Task objective: Repeat each line of the data exactly as written.

Data records:
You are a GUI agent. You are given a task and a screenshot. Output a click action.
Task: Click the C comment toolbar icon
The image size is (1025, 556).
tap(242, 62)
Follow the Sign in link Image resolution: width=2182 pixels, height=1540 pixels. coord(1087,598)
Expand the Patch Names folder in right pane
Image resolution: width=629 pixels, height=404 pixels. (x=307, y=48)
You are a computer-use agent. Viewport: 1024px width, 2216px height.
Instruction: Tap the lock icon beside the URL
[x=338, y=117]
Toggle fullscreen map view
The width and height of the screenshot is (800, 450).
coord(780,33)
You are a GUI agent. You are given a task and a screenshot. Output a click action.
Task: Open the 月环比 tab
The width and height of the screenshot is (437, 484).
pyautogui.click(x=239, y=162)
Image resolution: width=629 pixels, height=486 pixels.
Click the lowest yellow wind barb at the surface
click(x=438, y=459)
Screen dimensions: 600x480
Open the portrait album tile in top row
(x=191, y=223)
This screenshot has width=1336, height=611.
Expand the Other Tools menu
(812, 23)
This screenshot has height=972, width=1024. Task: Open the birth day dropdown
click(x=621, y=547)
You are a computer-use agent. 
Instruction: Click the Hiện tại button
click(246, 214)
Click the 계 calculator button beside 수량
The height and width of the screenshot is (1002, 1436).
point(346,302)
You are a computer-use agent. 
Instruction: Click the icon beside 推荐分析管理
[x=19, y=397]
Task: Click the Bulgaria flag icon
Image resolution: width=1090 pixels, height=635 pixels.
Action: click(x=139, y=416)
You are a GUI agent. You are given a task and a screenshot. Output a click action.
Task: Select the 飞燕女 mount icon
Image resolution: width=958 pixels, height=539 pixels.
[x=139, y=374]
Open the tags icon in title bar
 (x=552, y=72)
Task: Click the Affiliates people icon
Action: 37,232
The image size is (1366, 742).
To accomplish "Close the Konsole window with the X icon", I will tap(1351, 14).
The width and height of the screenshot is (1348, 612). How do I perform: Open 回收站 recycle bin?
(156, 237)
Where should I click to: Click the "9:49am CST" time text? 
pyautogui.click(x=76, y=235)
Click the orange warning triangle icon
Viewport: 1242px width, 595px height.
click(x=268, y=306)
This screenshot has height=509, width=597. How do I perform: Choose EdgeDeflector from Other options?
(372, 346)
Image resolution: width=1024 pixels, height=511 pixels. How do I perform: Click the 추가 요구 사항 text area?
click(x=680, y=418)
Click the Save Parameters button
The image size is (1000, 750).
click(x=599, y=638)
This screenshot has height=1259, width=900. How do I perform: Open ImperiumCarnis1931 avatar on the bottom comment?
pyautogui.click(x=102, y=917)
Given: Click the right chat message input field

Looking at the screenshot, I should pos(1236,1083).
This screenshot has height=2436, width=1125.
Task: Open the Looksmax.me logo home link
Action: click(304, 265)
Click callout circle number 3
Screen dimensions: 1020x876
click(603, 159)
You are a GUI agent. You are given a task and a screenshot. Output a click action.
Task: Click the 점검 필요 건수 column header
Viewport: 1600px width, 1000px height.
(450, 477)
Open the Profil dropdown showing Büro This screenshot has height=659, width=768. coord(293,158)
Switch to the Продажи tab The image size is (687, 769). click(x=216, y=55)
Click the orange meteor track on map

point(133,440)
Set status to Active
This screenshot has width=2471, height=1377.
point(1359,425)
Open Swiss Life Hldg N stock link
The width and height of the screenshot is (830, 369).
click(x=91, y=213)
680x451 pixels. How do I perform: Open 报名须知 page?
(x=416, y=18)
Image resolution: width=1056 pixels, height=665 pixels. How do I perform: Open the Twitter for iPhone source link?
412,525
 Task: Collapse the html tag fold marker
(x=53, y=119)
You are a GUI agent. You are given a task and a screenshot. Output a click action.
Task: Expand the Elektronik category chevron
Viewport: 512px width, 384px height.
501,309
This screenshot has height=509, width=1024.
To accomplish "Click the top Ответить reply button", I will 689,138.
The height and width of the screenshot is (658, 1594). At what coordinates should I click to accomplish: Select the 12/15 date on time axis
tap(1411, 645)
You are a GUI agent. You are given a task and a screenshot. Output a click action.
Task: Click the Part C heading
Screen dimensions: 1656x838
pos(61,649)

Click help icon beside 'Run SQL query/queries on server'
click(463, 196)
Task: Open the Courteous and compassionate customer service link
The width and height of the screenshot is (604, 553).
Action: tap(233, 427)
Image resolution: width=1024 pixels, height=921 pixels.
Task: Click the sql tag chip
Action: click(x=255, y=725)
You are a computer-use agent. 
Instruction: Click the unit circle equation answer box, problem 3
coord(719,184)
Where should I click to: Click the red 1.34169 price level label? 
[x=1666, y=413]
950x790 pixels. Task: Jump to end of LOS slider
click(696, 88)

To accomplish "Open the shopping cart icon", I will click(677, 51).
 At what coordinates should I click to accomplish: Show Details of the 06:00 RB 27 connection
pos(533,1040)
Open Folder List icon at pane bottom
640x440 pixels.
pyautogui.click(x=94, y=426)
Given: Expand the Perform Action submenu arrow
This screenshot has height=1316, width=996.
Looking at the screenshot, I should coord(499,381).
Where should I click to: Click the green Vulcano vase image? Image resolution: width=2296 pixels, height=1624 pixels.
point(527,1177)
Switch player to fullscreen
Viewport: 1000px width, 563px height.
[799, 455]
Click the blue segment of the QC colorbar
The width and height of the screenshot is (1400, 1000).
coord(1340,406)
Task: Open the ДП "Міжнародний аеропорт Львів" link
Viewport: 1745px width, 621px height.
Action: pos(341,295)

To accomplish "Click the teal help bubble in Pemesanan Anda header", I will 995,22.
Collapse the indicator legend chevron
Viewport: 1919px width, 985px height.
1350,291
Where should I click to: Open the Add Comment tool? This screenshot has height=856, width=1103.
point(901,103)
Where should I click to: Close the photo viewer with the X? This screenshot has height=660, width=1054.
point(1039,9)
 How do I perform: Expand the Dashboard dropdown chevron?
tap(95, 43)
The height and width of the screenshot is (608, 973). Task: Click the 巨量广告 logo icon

Answer for the task:
You are a GUI agent. You are given a task and a screenshot. Output a click action.
Task: Click the C comment toolbar icon
The image size is (1025, 556).
tap(242, 62)
Follow the Sign in link Image resolution: width=2182 pixels, height=1540 pixels. coord(1087,598)
Expand the Patch Names folder in right pane
Image resolution: width=629 pixels, height=404 pixels. (x=307, y=48)
You are a computer-use agent. Viewport: 1024px width, 2216px height.
Instruction: Tap the lock icon beside the URL
[x=338, y=117]
Toggle fullscreen map view
The width and height of the screenshot is (800, 450).
coord(780,33)
You are a GUI agent. You are given a task and a screenshot. Output a click action.
Task: Open the 月环比 tab
The width and height of the screenshot is (437, 484).
pyautogui.click(x=239, y=162)
Image resolution: width=629 pixels, height=486 pixels.
Click the lowest yellow wind barb at the surface
click(x=438, y=459)
Screen dimensions: 600x480
Open the portrait album tile in top row
(x=191, y=223)
This screenshot has width=1336, height=611.
Expand the Other Tools menu
(812, 23)
This screenshot has height=972, width=1024. Task: Open the birth day dropdown
click(x=621, y=547)
You are a computer-use agent. 
Instruction: Click the Hiện tại button
click(246, 214)
Click the 계 calculator button beside 수량
The height and width of the screenshot is (1002, 1436).
point(346,302)
You are a computer-use agent. 
Instruction: Click the icon beside 推荐分析管理
[x=19, y=397]
Task: Click the Bulgaria flag icon
Image resolution: width=1090 pixels, height=635 pixels.
Action: click(x=139, y=416)
You are a GUI agent. You are given a task and a screenshot. Output a click action.
Task: Select the 飞燕女 mount icon
Image resolution: width=958 pixels, height=539 pixels.
[x=139, y=374]
Open the tags icon in title bar
 (x=552, y=72)
Task: Click the Affiliates people icon
Action: 37,232
The image size is (1366, 742).
To accomplish "Close the Konsole window with the X icon", I will tap(1351, 14).
The width and height of the screenshot is (1348, 612). How do I perform: Open 回收站 recycle bin?
(156, 237)
Where should I click to: Click the "9:49am CST" time text? 
pyautogui.click(x=76, y=235)
Click the orange warning triangle icon
Viewport: 1242px width, 595px height.
click(x=268, y=306)
This screenshot has height=509, width=597. How do I perform: Choose EdgeDeflector from Other options?
(372, 346)
Image resolution: width=1024 pixels, height=511 pixels. How do I perform: Click the 추가 요구 사항 text area?
click(x=680, y=418)
Click the Save Parameters button
The image size is (1000, 750).
click(x=599, y=638)
This screenshot has height=1259, width=900. How do I perform: Open ImperiumCarnis1931 avatar on the bottom comment?
pyautogui.click(x=102, y=917)
Given: Click the right chat message input field

Looking at the screenshot, I should pos(1236,1083).
This screenshot has height=2436, width=1125.
Task: Open the Looksmax.me logo home link
Action: click(304, 265)
Click callout circle number 3
Screen dimensions: 1020x876
click(603, 159)
You are a GUI agent. You are given a task and a screenshot. Output a click action.
Task: Click the 점검 필요 건수 column header
Viewport: 1600px width, 1000px height.
(450, 477)
Open the Profil dropdown showing Büro This screenshot has height=659, width=768. coord(293,158)
Switch to the Продажи tab The image size is (687, 769). click(x=216, y=55)
Click the orange meteor track on map

point(133,440)
Set status to Active
This screenshot has width=2471, height=1377.
point(1359,425)
Open Swiss Life Hldg N stock link
The width and height of the screenshot is (830, 369).
click(x=91, y=213)
680x451 pixels. How do I perform: Open 报名须知 page?
(x=416, y=18)
Image resolution: width=1056 pixels, height=665 pixels. How do I perform: Open the Twitter for iPhone source link?
412,525
 Task: Collapse the html tag fold marker
(x=53, y=119)
You are a GUI agent. You are given a task and a screenshot. Output a click action.
Task: Expand the Elektronik category chevron
Viewport: 512px width, 384px height.
501,309
This screenshot has height=509, width=1024.
To accomplish "Click the top Ответить reply button", I will 689,138.
The height and width of the screenshot is (658, 1594). At what coordinates should I click to accomplish: Select the 12/15 date on time axis
tap(1411, 645)
You are a GUI agent. You are given a task and a screenshot. Output a click action.
Task: Click the Part C heading
Screen dimensions: 1656x838
pos(61,649)

Click help icon beside 'Run SQL query/queries on server'
click(463, 196)
Task: Open the Courteous and compassionate customer service link
The width and height of the screenshot is (604, 553).
Action: tap(233, 427)
Image resolution: width=1024 pixels, height=921 pixels.
Task: Click the sql tag chip
Action: click(x=255, y=725)
You are a computer-use agent. 
Instruction: Click the unit circle equation answer box, problem 3
coord(719,184)
Where should I click to: Click the red 1.34169 price level label? 
[x=1666, y=413]
950x790 pixels. Task: Jump to end of LOS slider
click(696, 88)

To accomplish "Open the shopping cart icon", I will click(677, 51).
 At what coordinates should I click to accomplish: Show Details of the 06:00 RB 27 connection
pos(533,1040)
Open Folder List icon at pane bottom
640x440 pixels.
pyautogui.click(x=94, y=426)
Given: Expand the Perform Action submenu arrow
This screenshot has height=1316, width=996.
Looking at the screenshot, I should coord(499,381).
Where should I click to: Click the green Vulcano vase image? Image resolution: width=2296 pixels, height=1624 pixels.
point(527,1177)
Switch player to fullscreen
Viewport: 1000px width, 563px height.
[799, 455]
Click the blue segment of the QC colorbar
The width and height of the screenshot is (1400, 1000).
coord(1340,406)
Task: Open the ДП "Міжнародний аеропорт Львів" link
Viewport: 1745px width, 621px height.
Action: pos(341,295)

To accomplish "Click the teal help bubble in Pemesanan Anda header", I will 995,22.
Collapse the indicator legend chevron
Viewport: 1919px width, 985px height.
1350,291
Where should I click to: Open the Add Comment tool? This screenshot has height=856, width=1103.
point(901,103)
Where should I click to: Close the photo viewer with the X? This screenshot has height=660, width=1054.
point(1039,9)
 How do I perform: Expand the Dashboard dropdown chevron?
tap(95, 43)
The height and width of the screenshot is (608, 973). Task: Click the 巨量广告 logo icon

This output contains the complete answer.